**READING PASSAGE**
[Begin]
GeoFRESH was initiated as part of the first cohort of 1-year pilot projects: in a first round in 2020, 14 pilots out of 38 were selected and started in April 2022. In the second round, seven (out of 27) pilots were funded and started in 2023. In the third round, another five pilots were funded, starting in 2025.
For further analyses of your freshwater data, you can use the hydrographr R package that facilitates the download and data processing of the Hydrography90m data (publication in Methods in Ecology and Evolution, website with details and examples, source code on GitHub).
For more details and an overview of the functions, please check the hydrographr panel.
The R package hydrographr provides a collection of R function wrappers for GDAL and GRASS-GIS functions to efficiently work with the newly created Hydrography90m dataset and spatial biodiversity data. The easy-to-use functions process large raster and vector data directly on disk in parallel, such that the memory of R does not get overloaded. This allows creating scalable data processing and analysis workflows in R, even though the data is not processed directly in R. Below is a list of the functions that are implemented in hydrographr while additional functions are currently being developed.
[End]
**SOURCE EXCERPT**
[Begin]
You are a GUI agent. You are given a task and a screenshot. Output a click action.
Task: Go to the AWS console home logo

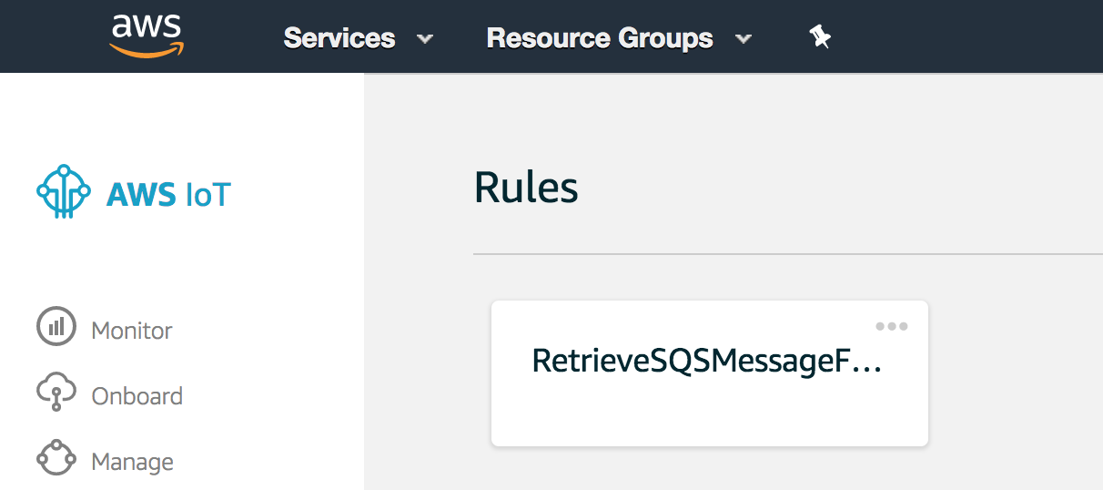point(147,37)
[End]
**SET EXERCISE**
From the passage on GeoFRESH and the hydrographr package, pull out the wording from "The R package" up to and including "currently being developed.", copied word for word.

**RESPONSE TO THIS TASK**
The R package hydrographr provides a collection of R function wrappers for GDAL and GRASS-GIS functions to efficiently work with the newly created Hydrography90m dataset and spatial biodiversity data. The easy-to-use functions process large raster and vector data directly on disk in parallel, such that the memory of R does not get overloaded. This allows creating scalable data processing and analysis workflows in R, even though the data is not processed directly in R. Below is a list of the functions that are implemented in hydrographr while additional functions are currently being developed.